Vítor Gaspar criticou na última reunião do Eurogrupo o seu congénere grego, por achar inadmissível que a Grécia não cumpra o plano de austeridade enquanto Portugal e Irlanda se esforçam. Soberba extraordinária.

Vítor Gaspar não é a figura de um qualquer cândido que considera tudo estar bem; pelo contrário, ele admite estar tudo muito mal. Também não é um orgulhoso; de todo, ele trabalha e nega-se a qualquer demonstração pública de congratulação. Vítor Gaspar é apenas um soberbo que considera politicamente aceitável esconder-se atrás de culpa alheia com medo que o professor lhe dê uma palmada.
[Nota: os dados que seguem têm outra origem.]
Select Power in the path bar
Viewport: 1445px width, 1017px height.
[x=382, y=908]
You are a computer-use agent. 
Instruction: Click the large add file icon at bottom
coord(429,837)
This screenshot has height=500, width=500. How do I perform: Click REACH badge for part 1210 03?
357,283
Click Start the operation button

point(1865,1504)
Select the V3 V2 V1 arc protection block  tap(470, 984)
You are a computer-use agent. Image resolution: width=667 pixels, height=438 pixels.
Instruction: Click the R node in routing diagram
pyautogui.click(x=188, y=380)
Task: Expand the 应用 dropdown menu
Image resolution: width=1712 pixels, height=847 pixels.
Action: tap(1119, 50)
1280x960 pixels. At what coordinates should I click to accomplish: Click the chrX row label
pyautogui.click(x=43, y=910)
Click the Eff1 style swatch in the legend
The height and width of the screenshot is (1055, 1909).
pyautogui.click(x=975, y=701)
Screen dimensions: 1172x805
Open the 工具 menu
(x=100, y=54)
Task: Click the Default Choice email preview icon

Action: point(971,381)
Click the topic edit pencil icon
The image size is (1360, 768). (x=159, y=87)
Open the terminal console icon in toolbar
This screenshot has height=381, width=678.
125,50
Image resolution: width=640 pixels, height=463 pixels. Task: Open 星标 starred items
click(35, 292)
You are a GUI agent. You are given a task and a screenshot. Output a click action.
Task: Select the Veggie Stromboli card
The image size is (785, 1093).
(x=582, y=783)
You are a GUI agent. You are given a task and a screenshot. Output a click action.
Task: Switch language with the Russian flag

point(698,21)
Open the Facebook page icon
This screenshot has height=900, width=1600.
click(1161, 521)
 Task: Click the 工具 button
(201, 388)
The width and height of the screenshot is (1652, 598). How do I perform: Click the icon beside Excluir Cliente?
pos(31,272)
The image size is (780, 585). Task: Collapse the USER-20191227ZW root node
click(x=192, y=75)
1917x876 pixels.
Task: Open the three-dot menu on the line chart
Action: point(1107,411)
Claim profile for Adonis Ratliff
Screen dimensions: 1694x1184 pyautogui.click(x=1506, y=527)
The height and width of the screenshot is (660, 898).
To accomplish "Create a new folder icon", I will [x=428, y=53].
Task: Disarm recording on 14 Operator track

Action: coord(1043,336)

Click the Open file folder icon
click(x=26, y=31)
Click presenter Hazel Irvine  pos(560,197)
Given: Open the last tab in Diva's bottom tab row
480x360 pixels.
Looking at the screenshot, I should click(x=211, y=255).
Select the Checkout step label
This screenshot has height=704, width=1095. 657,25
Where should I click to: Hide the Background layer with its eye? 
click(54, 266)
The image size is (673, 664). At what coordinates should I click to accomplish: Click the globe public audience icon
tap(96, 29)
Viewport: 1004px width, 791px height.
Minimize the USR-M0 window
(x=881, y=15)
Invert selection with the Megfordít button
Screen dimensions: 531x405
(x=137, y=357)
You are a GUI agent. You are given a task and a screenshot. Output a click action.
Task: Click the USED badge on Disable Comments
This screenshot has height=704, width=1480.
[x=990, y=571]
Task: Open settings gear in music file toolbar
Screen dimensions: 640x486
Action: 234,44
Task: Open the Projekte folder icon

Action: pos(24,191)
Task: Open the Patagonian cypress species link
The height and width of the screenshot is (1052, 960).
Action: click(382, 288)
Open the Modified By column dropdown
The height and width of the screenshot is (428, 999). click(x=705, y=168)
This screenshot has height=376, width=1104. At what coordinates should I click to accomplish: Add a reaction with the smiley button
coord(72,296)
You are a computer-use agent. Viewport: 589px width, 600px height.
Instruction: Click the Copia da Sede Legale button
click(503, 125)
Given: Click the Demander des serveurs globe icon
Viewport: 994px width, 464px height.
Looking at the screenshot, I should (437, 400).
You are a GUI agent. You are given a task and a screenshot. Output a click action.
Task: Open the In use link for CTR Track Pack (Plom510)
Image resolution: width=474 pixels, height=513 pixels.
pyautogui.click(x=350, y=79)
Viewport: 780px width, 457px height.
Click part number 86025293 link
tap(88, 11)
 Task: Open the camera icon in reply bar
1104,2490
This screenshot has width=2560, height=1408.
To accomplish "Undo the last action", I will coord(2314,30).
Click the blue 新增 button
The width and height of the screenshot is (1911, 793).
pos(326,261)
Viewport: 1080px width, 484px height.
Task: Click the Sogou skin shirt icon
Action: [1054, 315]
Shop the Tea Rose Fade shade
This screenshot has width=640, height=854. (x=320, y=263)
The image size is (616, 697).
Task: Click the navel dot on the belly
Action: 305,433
Porque é medo e humilhação a que Merkel se dedica.

Todo o aparelho do poder da Troika, da Alemanha à Comissão Europeia, do BCE ao FMI, se comporta como um terrorista de estado. Sabem que uma vitória da esquerda socialista na Grécia é um ataque directo à legitimidade da austeridade e estão dispostos a tudo para o impedir.

Foi Christine Lagarde que lançou a ameaça da saída da Grécia do Euro, e foi essa ameaça que provocou a corrida aos bancos e a fuga de capitais desastrosa para a economia grega. Não foi a esquerda radical, muito menos a democracia a funcionar.

Agora que a presidência de Hollande já se revelou mais uma adenda de Merkel importa constatar que é a Grécia que define toda a legitimidade política da austeridade, e isso inclui o governo português, o soberbo aluno da Troika. Porque se o povo grego deixar claro dia 17 de Junho que o euro não é sinónimo de austeridade, então a maioria da Troika em Portugal, do PS ao CDS, vai ter de responder pelo que andou a fazer aos portugueses.